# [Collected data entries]
§
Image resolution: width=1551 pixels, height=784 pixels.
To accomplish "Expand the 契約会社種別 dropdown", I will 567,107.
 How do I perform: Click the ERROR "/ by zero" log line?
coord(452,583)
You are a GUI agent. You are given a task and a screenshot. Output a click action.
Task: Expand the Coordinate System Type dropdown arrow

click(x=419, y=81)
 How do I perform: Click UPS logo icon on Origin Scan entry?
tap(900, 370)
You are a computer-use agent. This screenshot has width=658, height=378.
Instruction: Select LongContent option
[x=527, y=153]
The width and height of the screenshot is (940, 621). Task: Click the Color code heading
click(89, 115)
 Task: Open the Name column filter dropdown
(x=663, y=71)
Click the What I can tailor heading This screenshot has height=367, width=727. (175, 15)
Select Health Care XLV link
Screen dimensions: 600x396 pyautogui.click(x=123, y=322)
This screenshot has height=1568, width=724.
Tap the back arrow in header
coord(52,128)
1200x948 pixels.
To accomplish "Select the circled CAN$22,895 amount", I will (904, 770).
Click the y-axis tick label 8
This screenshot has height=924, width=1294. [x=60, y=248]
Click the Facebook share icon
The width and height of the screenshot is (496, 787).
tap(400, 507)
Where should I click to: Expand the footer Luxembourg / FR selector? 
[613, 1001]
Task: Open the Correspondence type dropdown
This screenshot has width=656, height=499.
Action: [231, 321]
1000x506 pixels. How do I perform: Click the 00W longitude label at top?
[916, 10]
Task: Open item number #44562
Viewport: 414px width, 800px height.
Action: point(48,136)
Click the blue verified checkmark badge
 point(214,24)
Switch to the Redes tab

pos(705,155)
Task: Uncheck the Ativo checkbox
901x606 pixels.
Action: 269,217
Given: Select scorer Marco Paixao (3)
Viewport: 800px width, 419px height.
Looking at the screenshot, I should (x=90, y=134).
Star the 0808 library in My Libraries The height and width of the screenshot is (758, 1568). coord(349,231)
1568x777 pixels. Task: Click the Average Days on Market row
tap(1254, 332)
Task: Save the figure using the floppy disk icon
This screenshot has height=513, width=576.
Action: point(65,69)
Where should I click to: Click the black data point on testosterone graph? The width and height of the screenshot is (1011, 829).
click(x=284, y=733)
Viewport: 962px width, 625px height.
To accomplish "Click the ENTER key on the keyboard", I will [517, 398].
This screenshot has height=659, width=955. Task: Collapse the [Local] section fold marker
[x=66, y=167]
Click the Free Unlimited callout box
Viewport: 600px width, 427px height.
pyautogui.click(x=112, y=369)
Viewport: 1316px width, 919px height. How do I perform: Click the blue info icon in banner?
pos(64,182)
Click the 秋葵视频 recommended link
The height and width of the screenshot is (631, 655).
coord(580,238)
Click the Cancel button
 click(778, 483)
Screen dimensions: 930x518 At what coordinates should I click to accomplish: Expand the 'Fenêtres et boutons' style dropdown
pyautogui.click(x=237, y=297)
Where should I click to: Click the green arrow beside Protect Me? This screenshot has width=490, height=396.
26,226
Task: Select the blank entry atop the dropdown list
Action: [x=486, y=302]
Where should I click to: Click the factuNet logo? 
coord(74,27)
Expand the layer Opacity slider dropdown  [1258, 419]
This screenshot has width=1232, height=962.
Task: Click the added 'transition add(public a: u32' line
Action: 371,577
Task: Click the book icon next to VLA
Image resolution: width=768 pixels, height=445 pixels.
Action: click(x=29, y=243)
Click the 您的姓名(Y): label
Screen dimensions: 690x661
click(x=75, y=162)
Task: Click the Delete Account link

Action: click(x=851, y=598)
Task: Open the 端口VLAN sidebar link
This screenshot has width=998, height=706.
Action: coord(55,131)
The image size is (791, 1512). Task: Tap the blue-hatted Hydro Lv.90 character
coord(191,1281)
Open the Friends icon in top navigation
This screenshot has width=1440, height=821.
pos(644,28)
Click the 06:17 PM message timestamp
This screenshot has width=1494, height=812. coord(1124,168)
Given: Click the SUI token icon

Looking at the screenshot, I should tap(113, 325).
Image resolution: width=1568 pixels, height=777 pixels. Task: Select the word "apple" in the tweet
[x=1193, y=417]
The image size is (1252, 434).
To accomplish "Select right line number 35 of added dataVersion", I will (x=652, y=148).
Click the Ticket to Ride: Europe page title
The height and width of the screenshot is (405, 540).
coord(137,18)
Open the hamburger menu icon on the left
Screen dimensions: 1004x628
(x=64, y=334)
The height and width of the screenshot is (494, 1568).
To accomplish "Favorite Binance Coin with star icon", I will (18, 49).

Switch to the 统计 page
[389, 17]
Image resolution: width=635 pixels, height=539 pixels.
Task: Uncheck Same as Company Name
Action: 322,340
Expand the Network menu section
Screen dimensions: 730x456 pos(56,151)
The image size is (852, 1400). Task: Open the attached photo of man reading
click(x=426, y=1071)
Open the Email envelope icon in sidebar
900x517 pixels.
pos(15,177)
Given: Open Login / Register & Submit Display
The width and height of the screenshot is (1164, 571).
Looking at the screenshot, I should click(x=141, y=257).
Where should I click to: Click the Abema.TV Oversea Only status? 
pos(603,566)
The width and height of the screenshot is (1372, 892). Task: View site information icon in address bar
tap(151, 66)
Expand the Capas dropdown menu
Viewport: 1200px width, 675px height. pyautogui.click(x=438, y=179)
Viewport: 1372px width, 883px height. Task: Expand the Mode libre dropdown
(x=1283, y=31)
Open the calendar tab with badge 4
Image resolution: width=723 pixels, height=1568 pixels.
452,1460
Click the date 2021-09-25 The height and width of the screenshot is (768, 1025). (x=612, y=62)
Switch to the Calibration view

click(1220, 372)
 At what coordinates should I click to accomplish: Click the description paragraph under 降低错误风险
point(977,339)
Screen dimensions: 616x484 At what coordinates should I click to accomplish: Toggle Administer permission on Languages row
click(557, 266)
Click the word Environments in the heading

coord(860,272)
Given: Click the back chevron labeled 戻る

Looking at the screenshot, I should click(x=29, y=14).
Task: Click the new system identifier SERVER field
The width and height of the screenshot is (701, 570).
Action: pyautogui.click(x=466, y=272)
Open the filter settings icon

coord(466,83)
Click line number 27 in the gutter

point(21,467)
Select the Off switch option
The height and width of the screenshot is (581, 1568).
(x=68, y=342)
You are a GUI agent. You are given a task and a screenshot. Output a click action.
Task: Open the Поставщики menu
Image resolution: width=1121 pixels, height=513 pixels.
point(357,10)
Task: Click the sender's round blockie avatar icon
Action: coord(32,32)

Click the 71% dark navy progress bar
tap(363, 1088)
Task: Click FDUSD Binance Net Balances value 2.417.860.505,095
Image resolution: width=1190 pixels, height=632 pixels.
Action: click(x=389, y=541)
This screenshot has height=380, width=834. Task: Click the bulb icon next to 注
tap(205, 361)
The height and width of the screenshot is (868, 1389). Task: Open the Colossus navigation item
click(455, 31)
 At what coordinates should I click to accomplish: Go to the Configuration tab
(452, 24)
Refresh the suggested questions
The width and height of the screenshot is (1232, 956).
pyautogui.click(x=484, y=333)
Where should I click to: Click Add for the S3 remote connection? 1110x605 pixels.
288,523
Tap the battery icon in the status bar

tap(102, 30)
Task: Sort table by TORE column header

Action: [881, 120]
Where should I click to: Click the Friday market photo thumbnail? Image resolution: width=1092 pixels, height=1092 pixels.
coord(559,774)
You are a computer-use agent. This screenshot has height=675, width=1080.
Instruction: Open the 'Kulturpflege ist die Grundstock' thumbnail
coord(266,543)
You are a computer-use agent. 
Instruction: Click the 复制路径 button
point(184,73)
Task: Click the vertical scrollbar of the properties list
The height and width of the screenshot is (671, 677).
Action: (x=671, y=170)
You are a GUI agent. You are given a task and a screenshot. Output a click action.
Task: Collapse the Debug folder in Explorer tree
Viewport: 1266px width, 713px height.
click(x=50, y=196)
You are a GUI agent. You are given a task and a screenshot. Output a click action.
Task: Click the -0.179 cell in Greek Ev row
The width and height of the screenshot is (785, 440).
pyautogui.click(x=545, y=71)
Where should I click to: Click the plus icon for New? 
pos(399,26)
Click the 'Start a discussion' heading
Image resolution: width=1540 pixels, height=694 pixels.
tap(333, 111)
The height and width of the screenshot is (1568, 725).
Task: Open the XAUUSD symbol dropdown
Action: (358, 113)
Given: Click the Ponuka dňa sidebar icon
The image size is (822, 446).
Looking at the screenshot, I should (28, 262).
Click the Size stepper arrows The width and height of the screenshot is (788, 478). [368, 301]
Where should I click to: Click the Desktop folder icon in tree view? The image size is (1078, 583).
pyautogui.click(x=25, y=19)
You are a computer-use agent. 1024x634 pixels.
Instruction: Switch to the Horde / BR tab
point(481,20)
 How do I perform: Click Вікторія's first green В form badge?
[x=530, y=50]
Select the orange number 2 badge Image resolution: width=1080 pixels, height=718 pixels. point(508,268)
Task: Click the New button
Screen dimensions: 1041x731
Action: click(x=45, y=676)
§
# [What needs to be done]
Could you restate word for word the lines above, from the one that contains "Click the Cancel button" through the one that contains "Task: Click the book icon next to VLA", and no others?

# [Exercise solution]
Click the Cancel button
 click(778, 483)
Screen dimensions: 930x518 At what coordinates should I click to accomplish: Expand the 'Fenêtres et boutons' style dropdown
pyautogui.click(x=237, y=297)
Where should I click to: Click the green arrow beside Protect Me? This screenshot has width=490, height=396.
26,226
Task: Select the blank entry atop the dropdown list
Action: [x=486, y=302]
Where should I click to: Click the factuNet logo? 
coord(74,27)
Expand the layer Opacity slider dropdown  [1258, 419]
This screenshot has width=1232, height=962.
Task: Click the added 'transition add(public a: u32' line
Action: 371,577
Task: Click the book icon next to VLA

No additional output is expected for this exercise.